P(BLUE=40)=$\frac{1}{4^{40}}(\frac{10!900!}{1000!})$

Now we can do this for BLUE =0,1,2…40 but this is clearly a tedious and complicated business.

Simulation

So instead, we simulate the process using Python. I actually start at the first generation (the AB kids) since this captures all the information in the problem and we avoid having to write a special code to prevent an AA pairing in the first generation. I first write the code governing the dynamics of the factors’ inheritance, that is, the probabilistic rules regarding the outcomes of various couple pairings. Next, I write a function to create the next generation of islanders from the previous one.
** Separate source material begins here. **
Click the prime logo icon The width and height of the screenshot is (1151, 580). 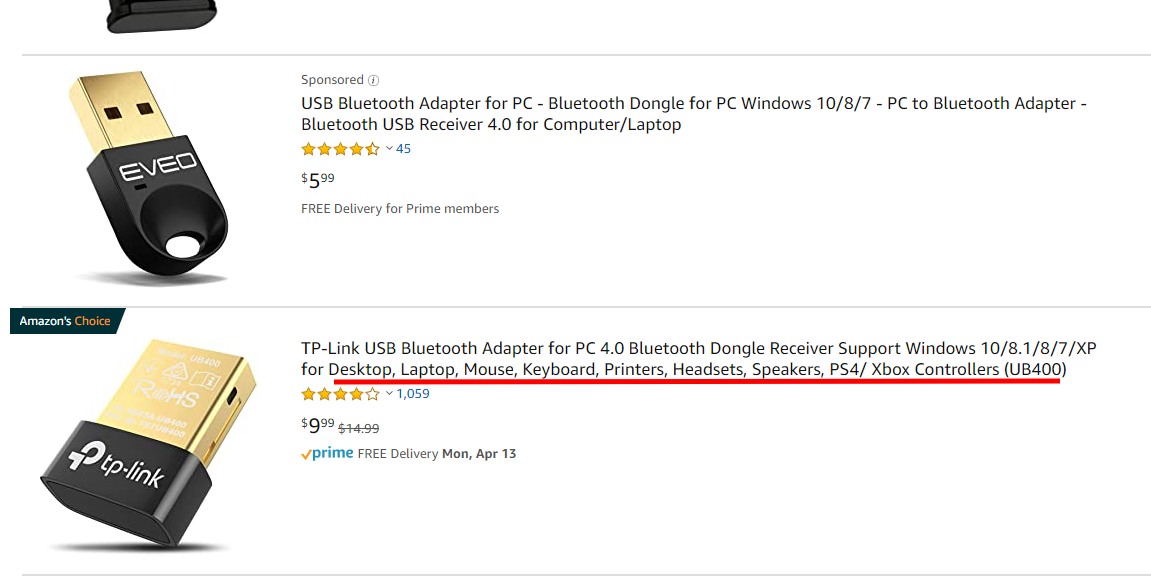click(x=327, y=454)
It does this by randomly pairing couples and producing two kids governed by the dynamics of inheritance, which depends on the couple of course

I should mention for those of you new to Python that a good way to do this is not to store a long list of ‘AA’, ‘AB’ and ‘BB’ strings, each representing an islander. It’s better to encapsulate the information in a simple dictionary storing the type and number of that type dic = {‘AA’:17,’AB’=187, ‘BB’ =  796}. One can always recover a list from this with the one liner [ d for d in dic.keys() for k in range(dic[d]) ] and use the list for the random pairings since random.sample takes a list as an argument.

After this basic setup we can run this 20 generation simulation a 100 or so times and adjust the starting value of ‘AB’ to find a value which produces the 23 observed blue-eyed islanders in the future. In my simulation this happens for about 300 ‘AB’ people, which would mean that the there were 150 sailors originally.
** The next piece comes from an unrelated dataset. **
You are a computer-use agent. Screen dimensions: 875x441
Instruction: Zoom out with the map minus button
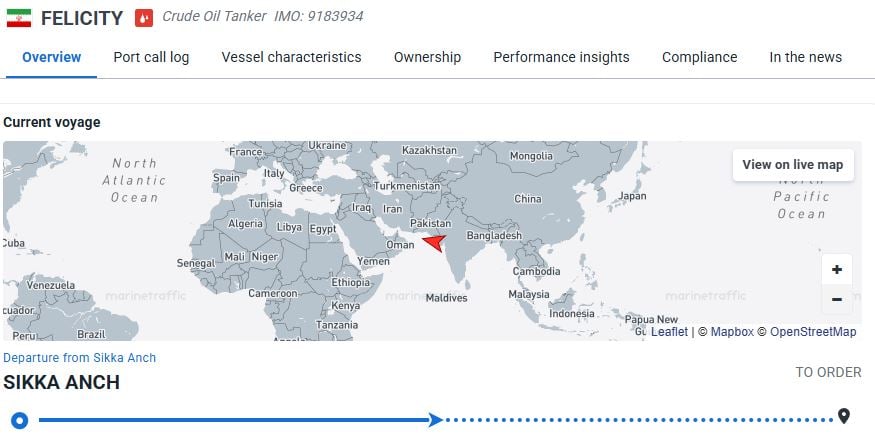[x=836, y=299]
Many other interesting questions can be posed in this context. For example, consider the possibility of an extinction of the blue-eyed trait. This is likely if the initial number of sailors is too small. How many sailors are needed to ensure that 50% of the time the trait does not become extinct in 20 generations?

The code can also be modified easily to accommodate a non-constant population, one trait having larger average family sizes, pairings which favor same eye colors to some degree, etc… Well, that’s all for now, thanks for reading!